Clause 16 - Powers to make decisions and appoint deputies: general
Mental Capacity Bill
3:30 pm

Mr Tim Boswell (Shadow Minister, Home Affairs; Daventry, Conservative)
I congratulate the hon. Member for Sutton and Cheam on having worked that point in at this stage. On previous occasions during our consideration of the Bill our minds have operated in parallel. That is not necessarily a misfortune, particularly when the result is a pincer movement on the Government that might require them to do something about a problem.

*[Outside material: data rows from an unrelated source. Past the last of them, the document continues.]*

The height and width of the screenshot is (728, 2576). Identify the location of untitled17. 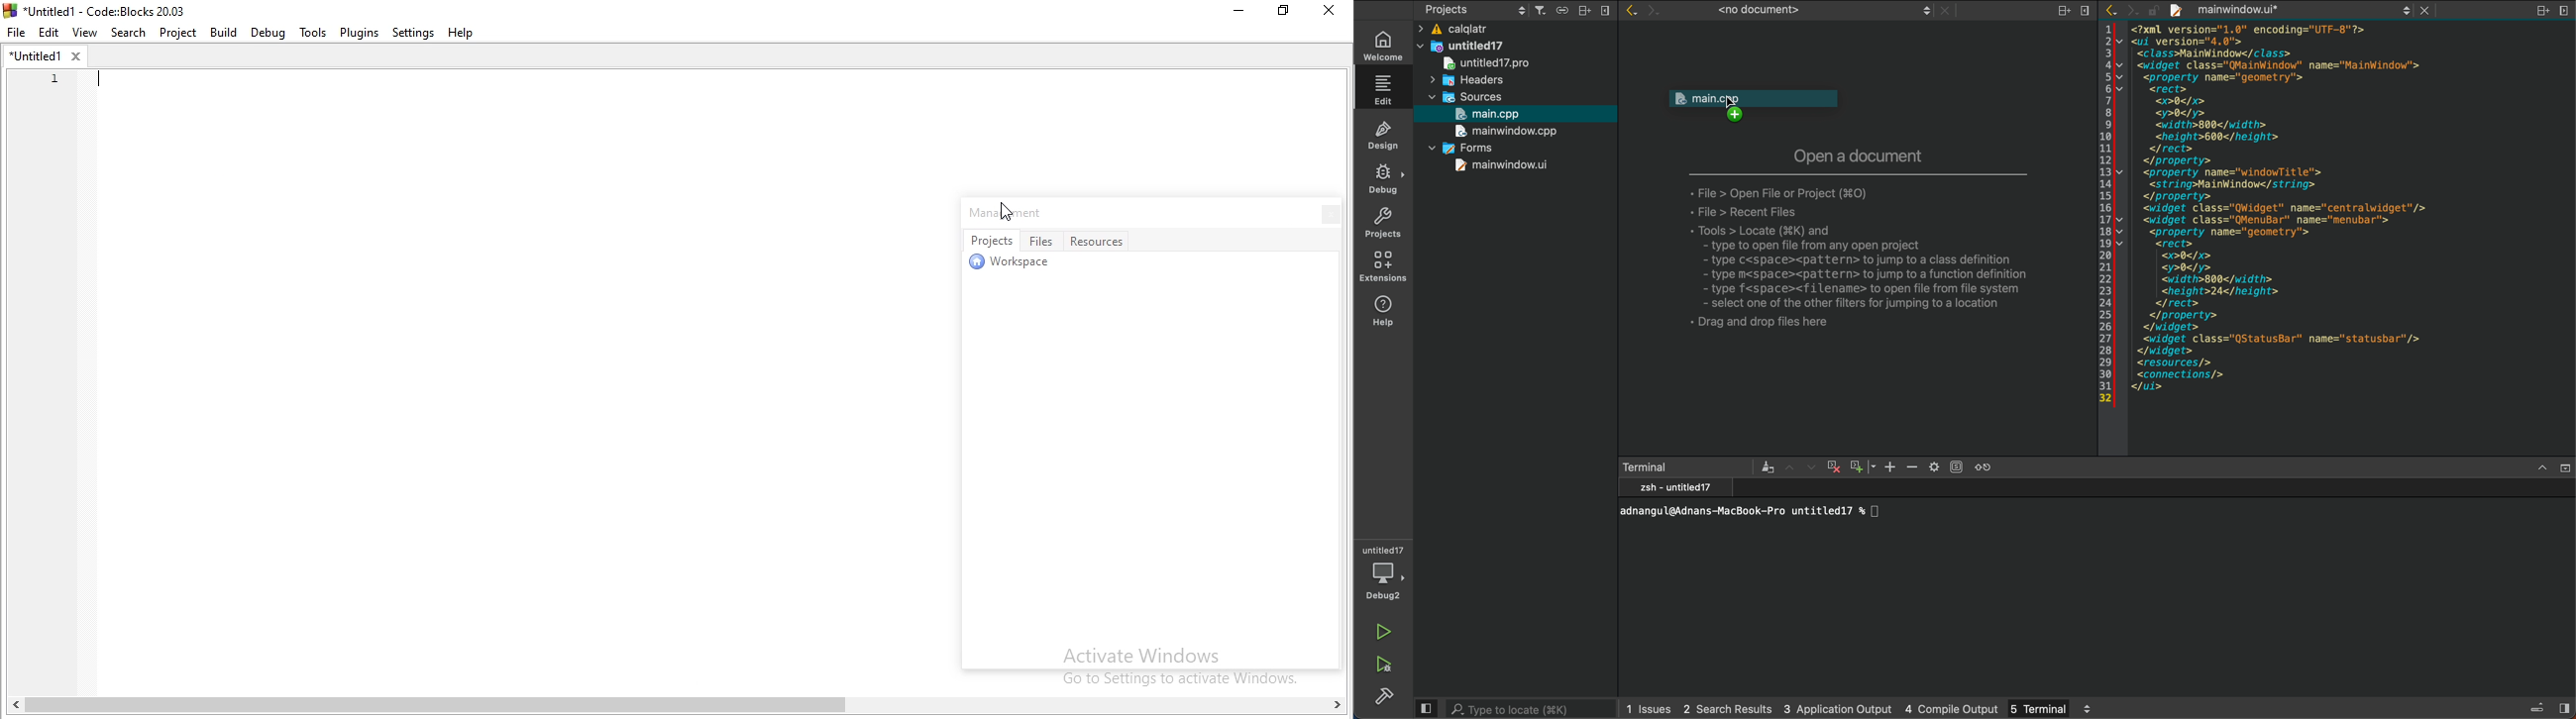
(1479, 64). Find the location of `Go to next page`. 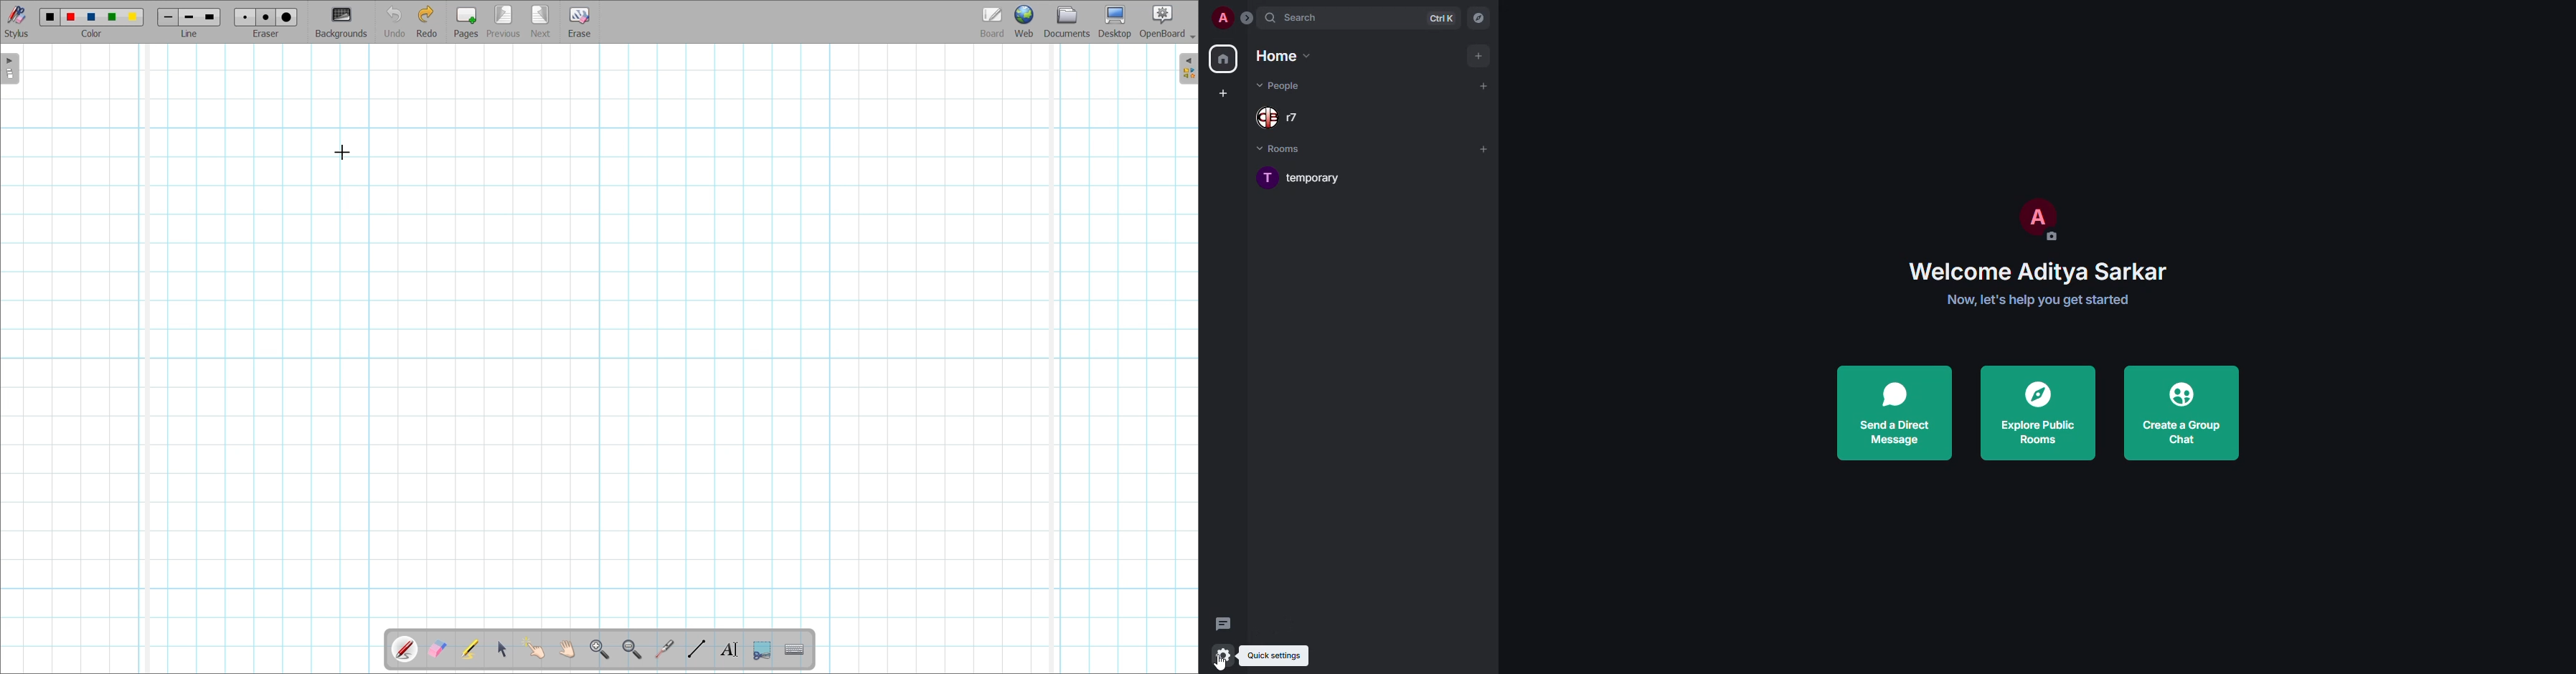

Go to next page is located at coordinates (541, 22).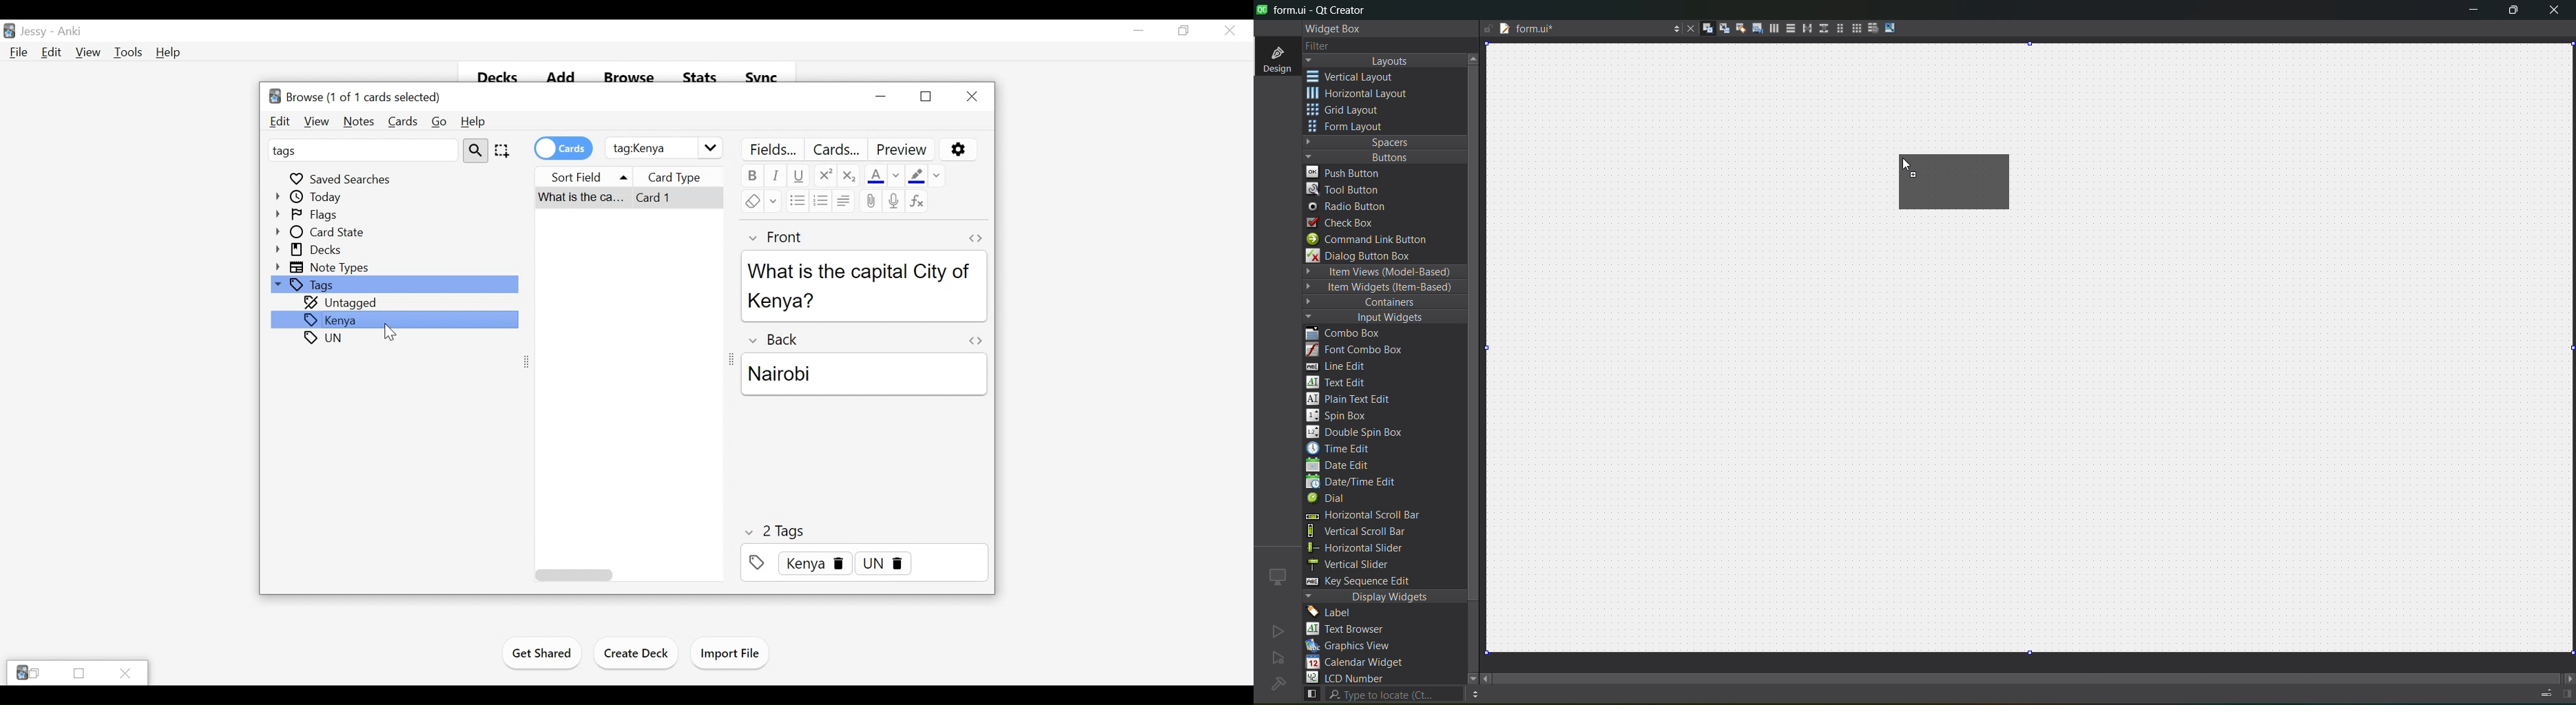  I want to click on maximize, so click(2514, 12).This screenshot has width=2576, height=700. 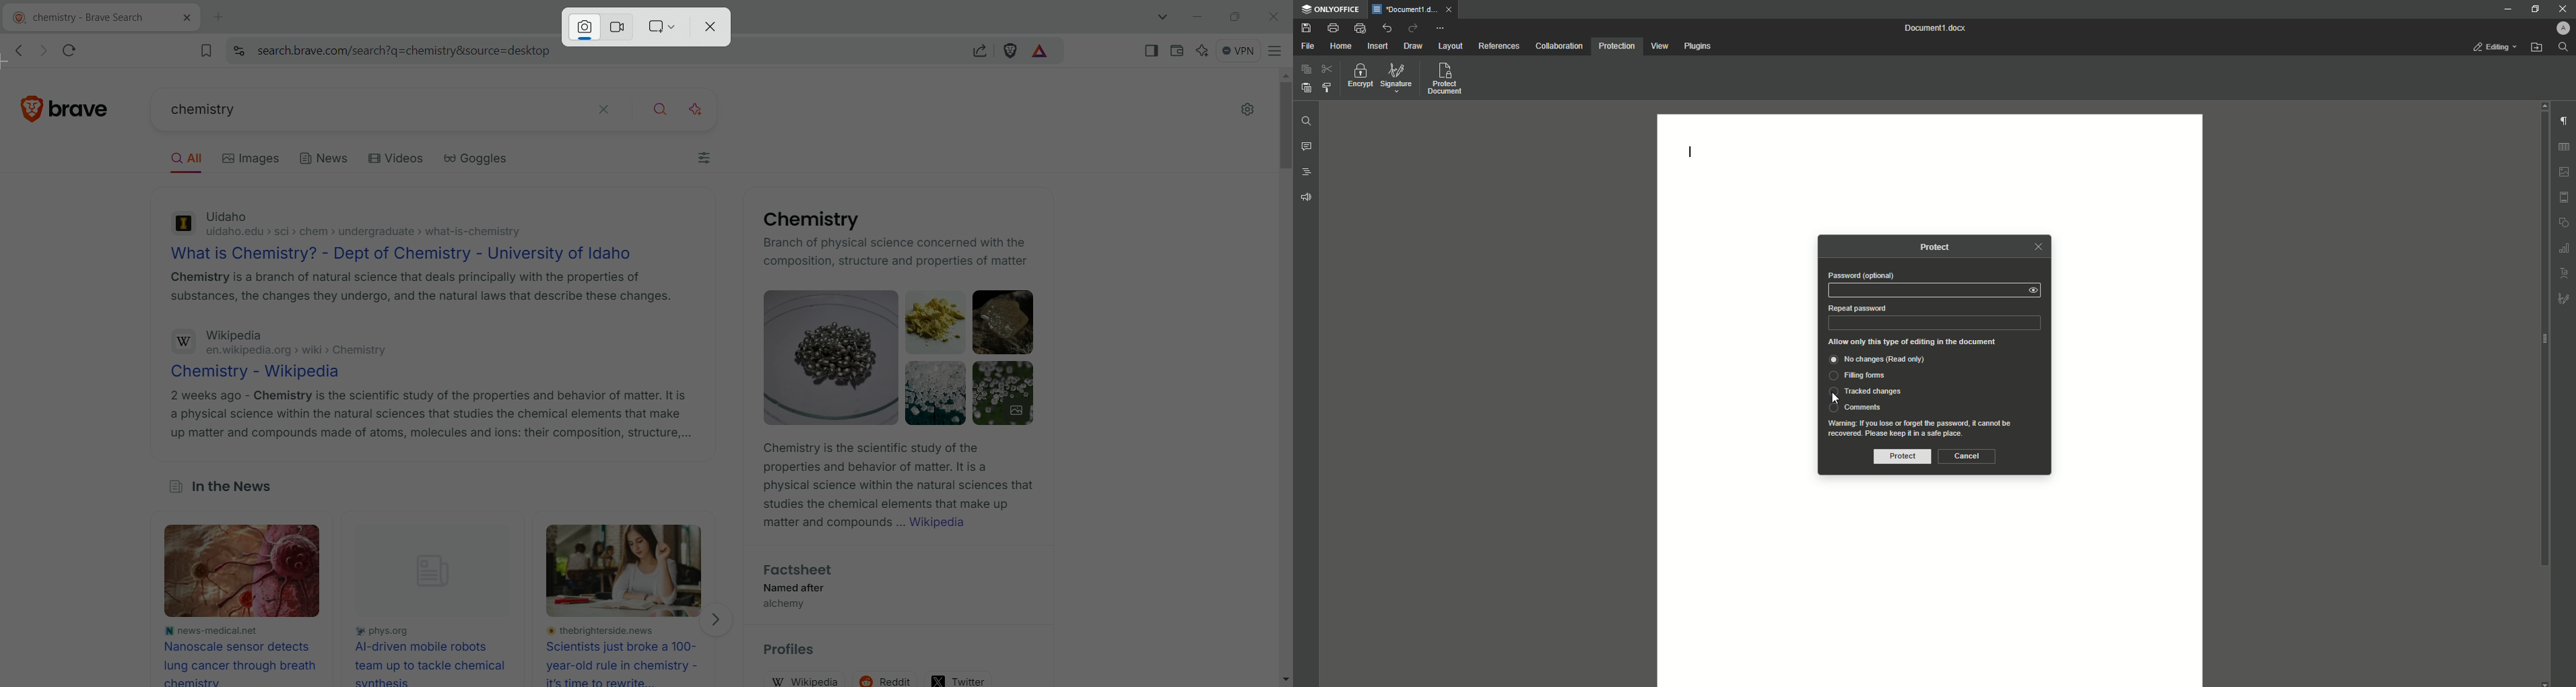 I want to click on Graph Settings, so click(x=2565, y=248).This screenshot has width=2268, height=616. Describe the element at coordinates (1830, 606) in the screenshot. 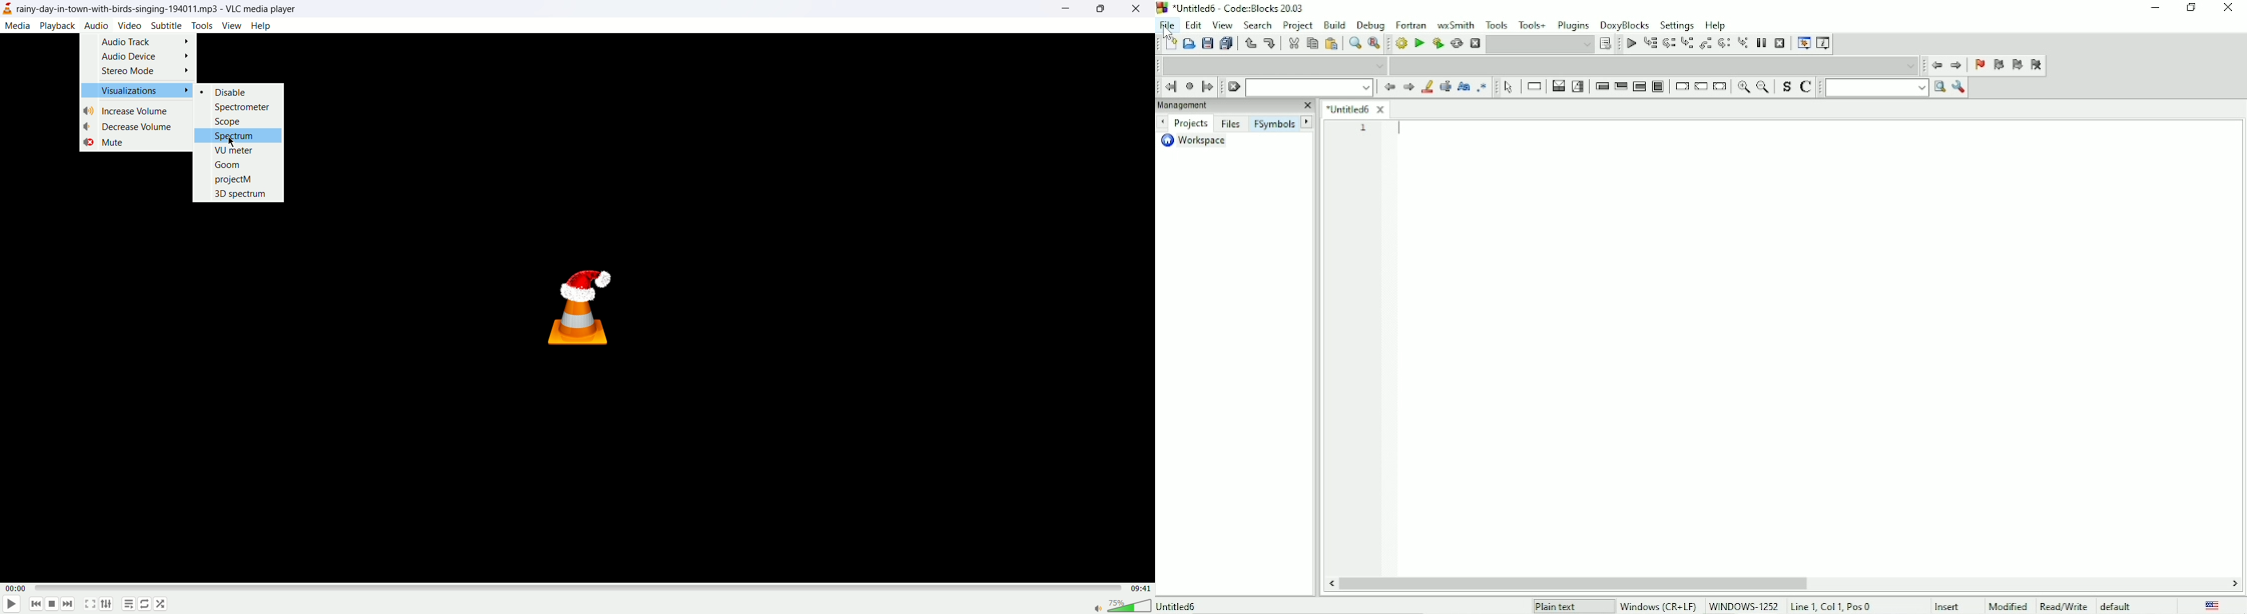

I too have been concerned about appointment—indeed, I tabled three questions on the subject for the Department for Work and Pensions. Two of them were answered on 16 September and the last on 19 October, and they have left me with growing concern. It is clear that that Department does not have full centralised knowledge of the number of people under the appointment system, because its answer related to the number of appointees for pension credit and income support alone. I can confirm that at 174,000 in the case of pension credit and 118,000 in that of income support, the figures appear to be rather larger than the hon. Gentleman suggested. However, a raft of other state benefits could be involved.
I got an answer to my question about the conditions for an appointee. They are interviewed and required to sign a declaration. The answer stated:
''If an appointee fails to meet their obligations, the Secretary of State may, in addition to any further action that might be appropriate, revoke the appointment.''—[Official Report, 16 September 2004; Vol. 424, c. 1749W.]
However, to the follow-up question, pursuant to the one that had just been answered answered, on the information relating to how many appointments had been revoked or subjected to further action, the Minister replied in the following terms:
''The information is not collated centrally and can be provided only at disproportionate cost.''—[Official Report, 19 October 2004; Vol. 425, c. 634W.]
That suggests a system that is not under consideration and that the Department does not have a handle on the situation.
I give notice to the Committee that I have tabled further amendments—although the hon. Member for Sutton and Cheam will not have seen them yet and they do not exactly smite the eye in their transparency, because they are rather obliquely worded. They are about the operation of the appointment system. The
Department for Work and Pensions—and its predecessor Departments—which has operated that system for many years, since the inception of the national insurance legislation has not got central management of it. The criteria for its operation are quite inadequate. The nature of the appointments and the duties imposed—including the question whether best interests are invoked, for example—are not clear, and management and enforcement of the system is not very good. In no sense do I blame the Minister, or expect a full answer at this stage, but if we are in the business of meeting the needs of those who lack mental capacity, that problem should be worked out.
I should have added that the figures that I gave are the collective figures. The Department tells me that it cannot split the cases in which there is a mental capacity issue from other cases in which an appointment is made. We will not resolve the difficulty this afternoon, but I hope that the Minister will confer with his colleagues, and that a viable understanding or protocol is hammered out between the Departments before the Bill completes its passage through Parliament.